Anggota Komisi I DPRD Kabupaten Kotawaringin Timur (Kotim) Khozaini mengatakan, masyarakat jangan tergiur dengan posisi tenaga honor yang dijanjikan oleh oknum-oknum yang meminta suara atau dukungan.
“Bahkan baru-baru ini ada ratusan lebih para tanaga honor kontrak yang dijanjikan oleh oknum dengan diberikan SK oleh pejabat di kotim,” bebernya, Senin 25 Januari 2021.
Lebih lanjut ujar Khozaini, dirinya tidak menghalangi jika masyarakat ingin menjadi tenaga honor. Namun ujarnya jangan melalui janji oknum pejabat, melainkan dengan usaha sendiri.
“Karena itu sering kali hanya janji palsu, dari mana anggaran untuk gajih tenaga honor sebanyak itu yang ada sekarang aja belum sesuai upah minimun kabupaten (UMK),” tegasnya.

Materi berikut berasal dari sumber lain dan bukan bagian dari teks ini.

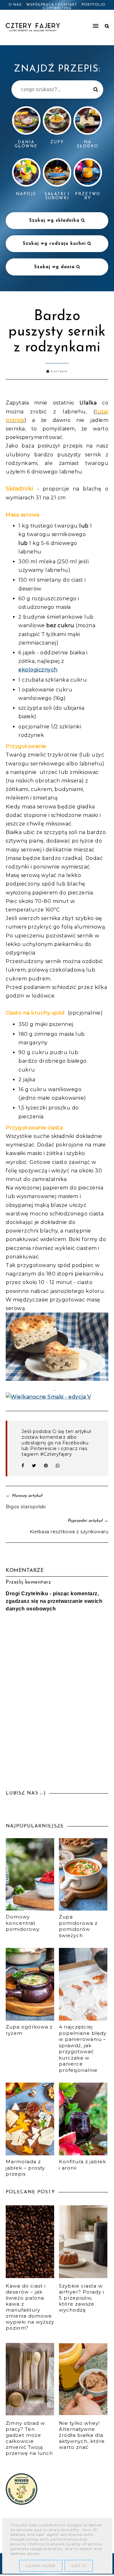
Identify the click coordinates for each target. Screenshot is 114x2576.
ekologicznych (38, 670)
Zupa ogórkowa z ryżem (29, 2030)
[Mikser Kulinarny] (21, 2503)
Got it (78, 2565)
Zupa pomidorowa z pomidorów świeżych (78, 1926)
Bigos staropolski (26, 1507)
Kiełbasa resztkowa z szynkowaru (69, 1532)
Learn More (41, 2565)
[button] (85, 23)
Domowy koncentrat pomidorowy (23, 1923)
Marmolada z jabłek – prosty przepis (25, 2168)
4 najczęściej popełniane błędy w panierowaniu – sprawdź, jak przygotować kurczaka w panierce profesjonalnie (82, 2048)
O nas (15, 5)
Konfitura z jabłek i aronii (82, 2165)
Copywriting (57, 8)
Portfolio (93, 5)
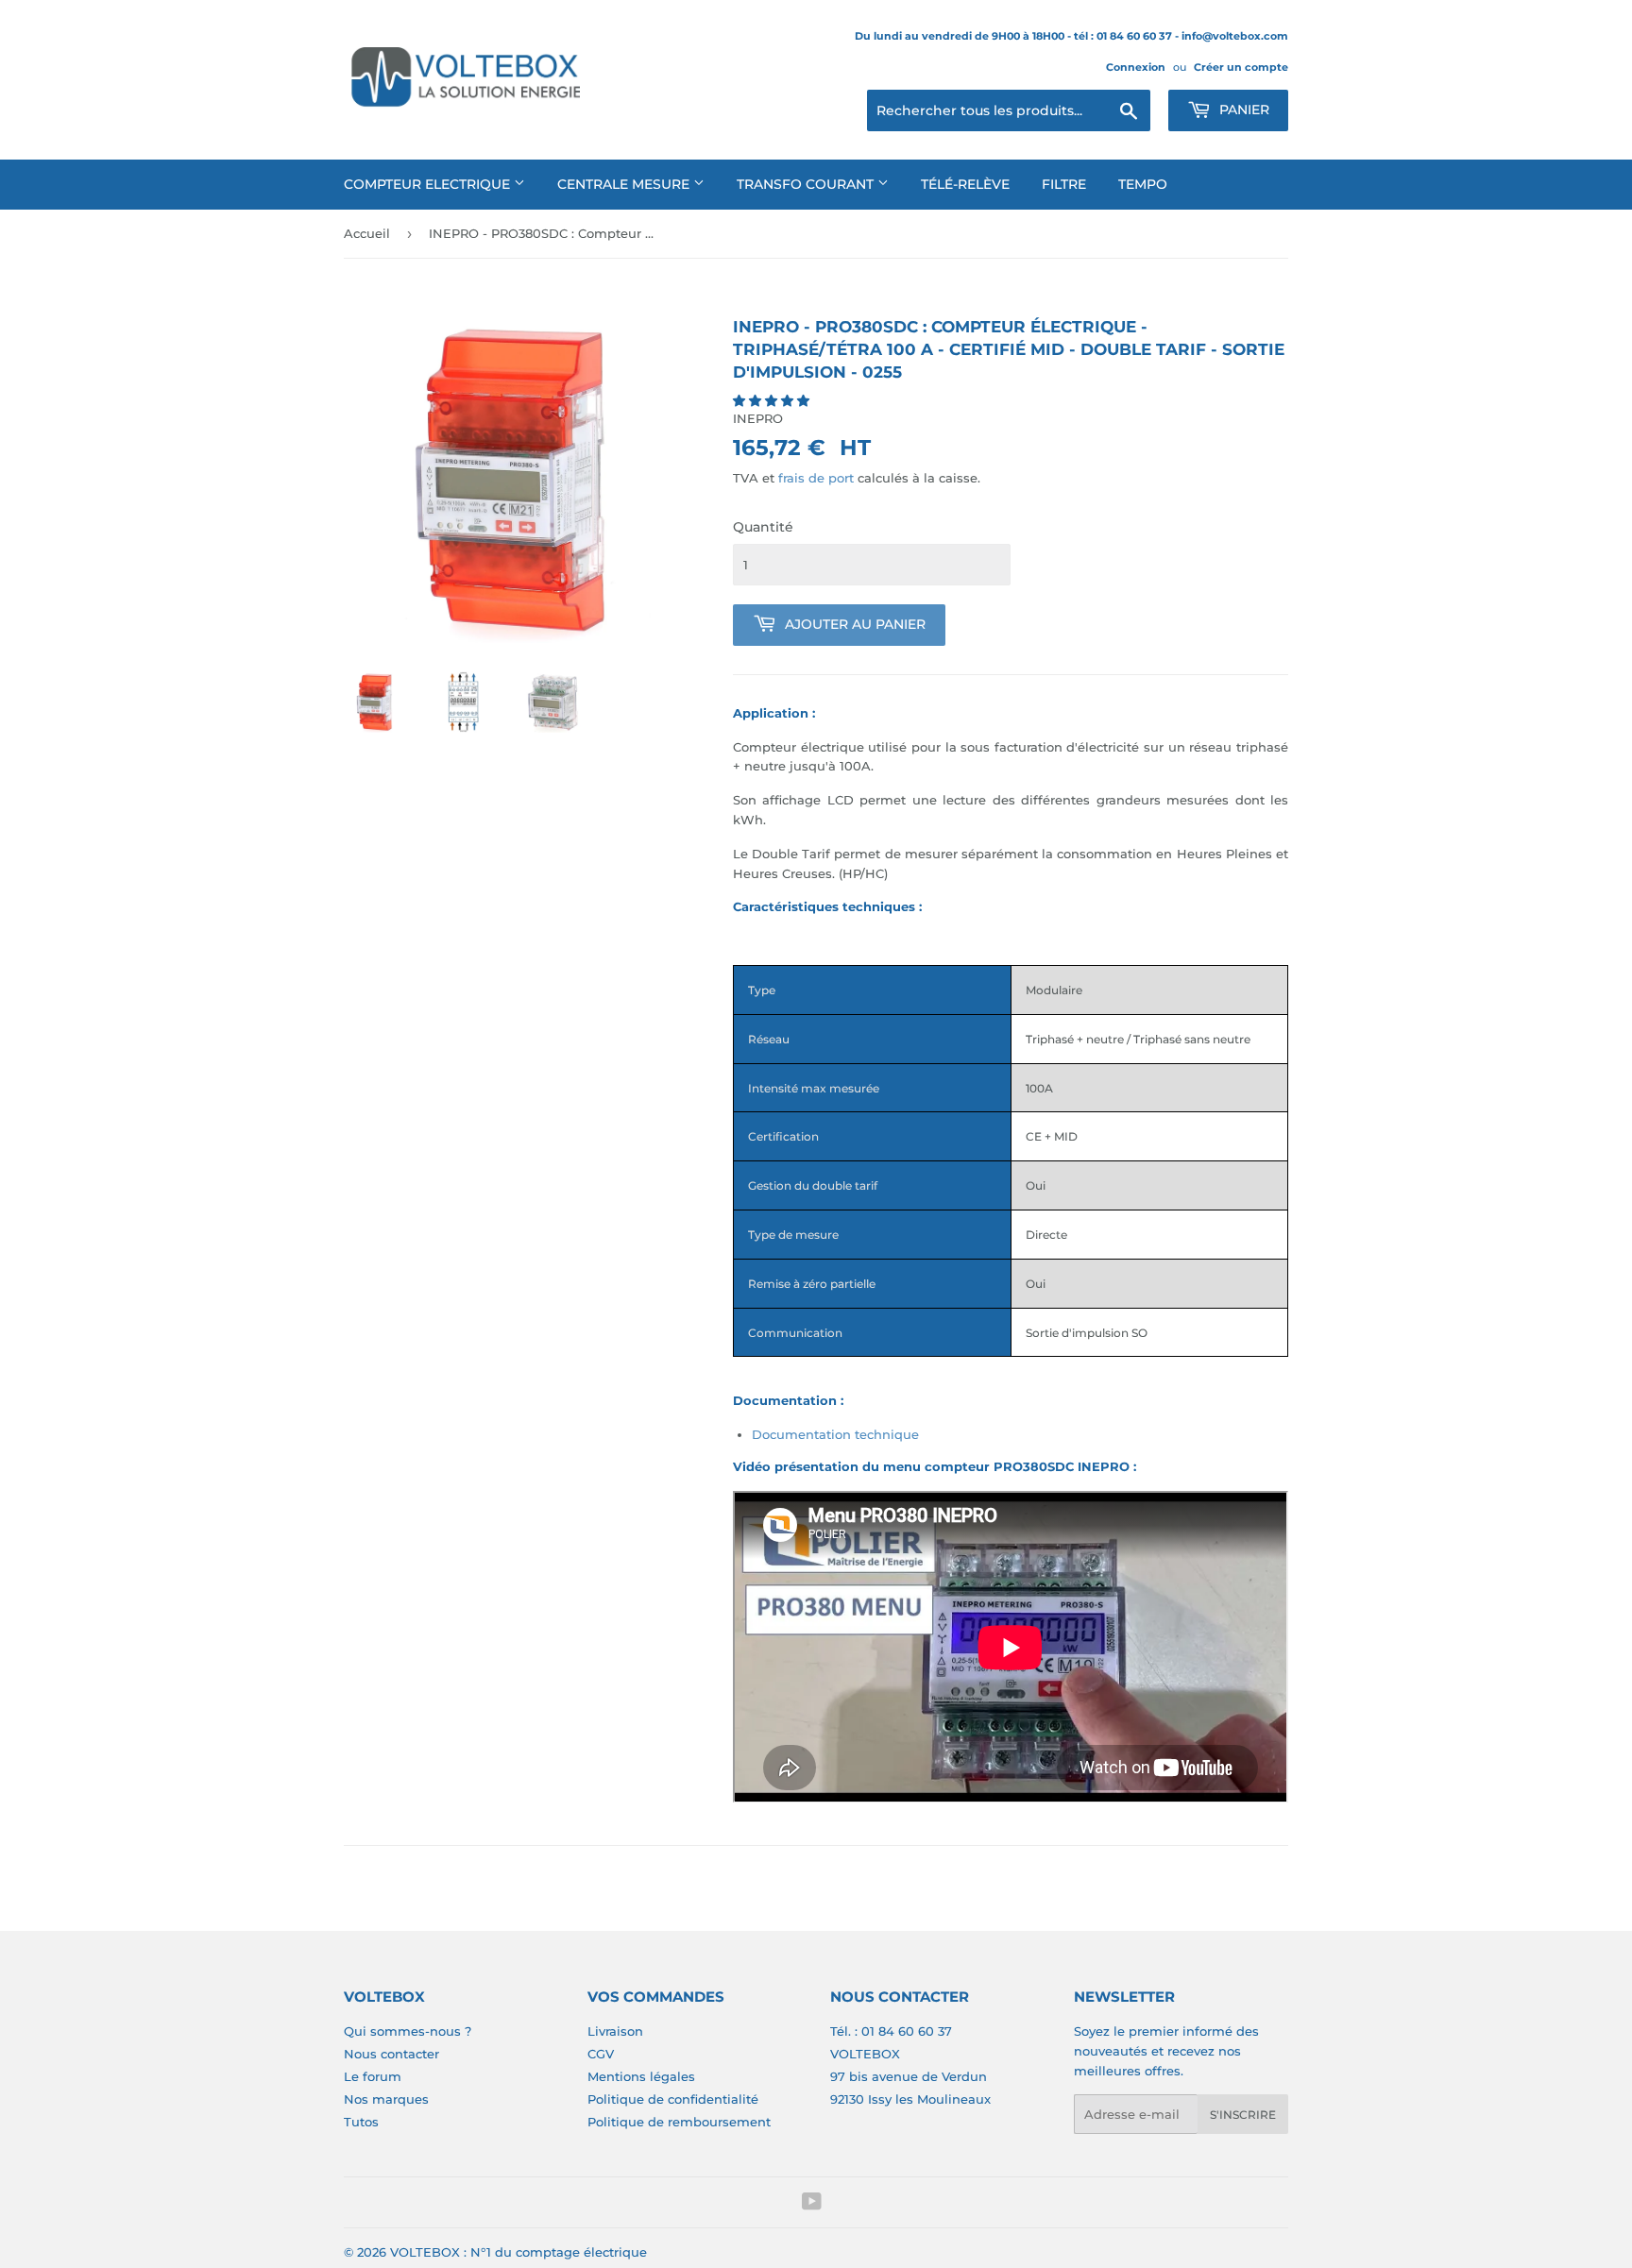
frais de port (816, 477)
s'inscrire (1243, 2114)
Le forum (372, 2076)
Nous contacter (391, 2053)
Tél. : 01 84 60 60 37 (891, 2031)
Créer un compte (1241, 67)
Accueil (367, 233)
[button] (773, 400)
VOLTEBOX (865, 2053)
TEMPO (1142, 184)
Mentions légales (641, 2076)
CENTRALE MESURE (625, 184)
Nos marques (386, 2099)
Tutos (361, 2121)
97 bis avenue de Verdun (908, 2076)
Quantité (763, 526)
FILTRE (1064, 184)
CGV (600, 2053)
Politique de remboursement (679, 2121)
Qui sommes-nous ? (407, 2031)
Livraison (615, 2031)
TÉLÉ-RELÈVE (965, 184)
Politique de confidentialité (672, 2099)
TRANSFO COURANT (807, 184)
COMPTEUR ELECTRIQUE (429, 184)
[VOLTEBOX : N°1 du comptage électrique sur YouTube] (812, 2203)
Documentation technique (835, 1434)
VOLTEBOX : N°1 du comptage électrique (518, 2252)
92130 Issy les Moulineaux (910, 2099)
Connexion (1135, 67)
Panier (1242, 109)
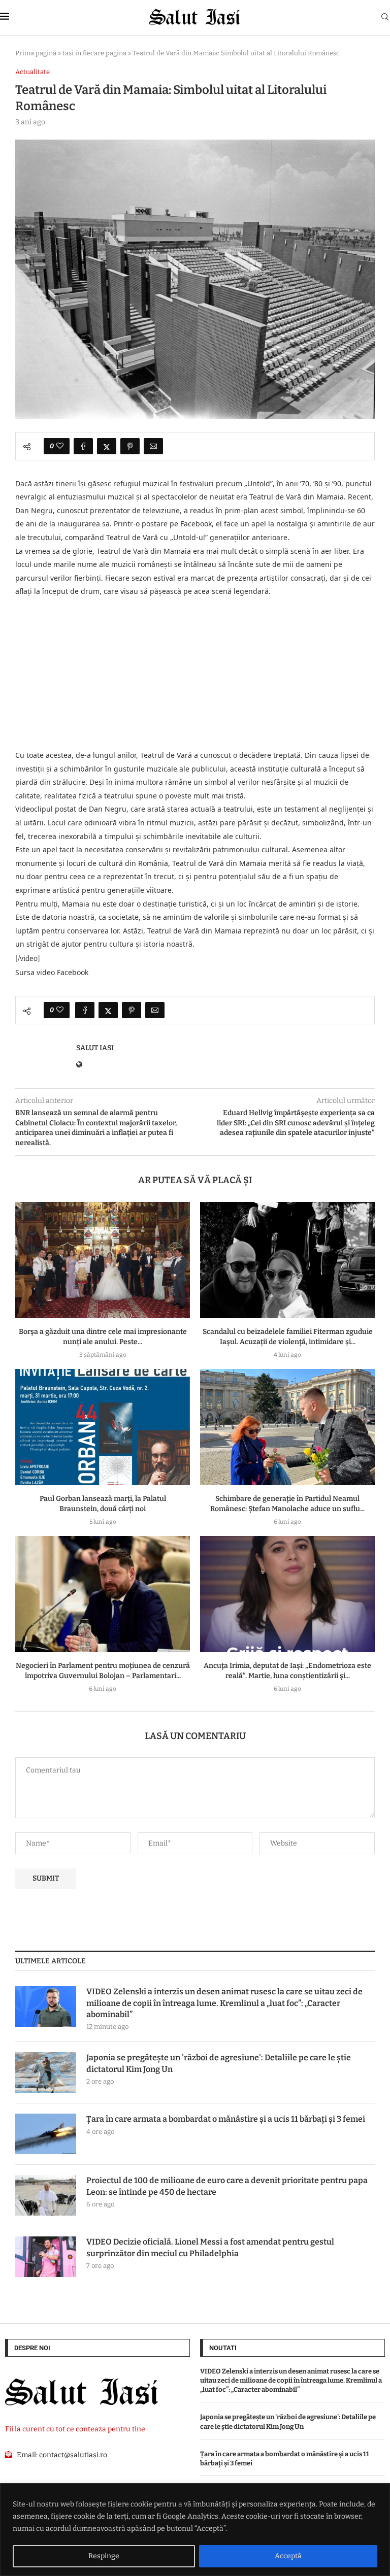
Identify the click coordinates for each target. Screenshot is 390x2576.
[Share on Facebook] (83, 446)
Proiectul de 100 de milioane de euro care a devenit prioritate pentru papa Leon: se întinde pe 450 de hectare (227, 2186)
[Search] (385, 17)
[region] (195, 2529)
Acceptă (288, 2556)
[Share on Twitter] (106, 446)
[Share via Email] (153, 446)
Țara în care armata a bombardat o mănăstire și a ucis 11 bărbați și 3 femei (225, 2119)
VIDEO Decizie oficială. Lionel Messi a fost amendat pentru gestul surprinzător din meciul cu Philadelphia (210, 2247)
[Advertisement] (195, 674)
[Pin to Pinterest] (130, 446)
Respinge (103, 2556)
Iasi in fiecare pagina (94, 53)
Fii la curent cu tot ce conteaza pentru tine (75, 2429)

Diketahui, beban APBD sudah tidak mampu lagi. Untuk itu dirinya meminta kepada pemkab Kotim terutama Badan Kepegawaian Daerah agar jangan lagi menerima tenaga honor. Mengingat keuangan daerah sudah tidak mampu lagi.
“Selain keuangan daerah yang sudah tidak mampu juga dari segi prosedur itu melanggar, karena mereka yang baru masuk jadi tenaga honor dari tahun 2019 hingga 2021 sama sekali tidak ada ANJAB (Analisis Jabatan) nya,” ungkapnya.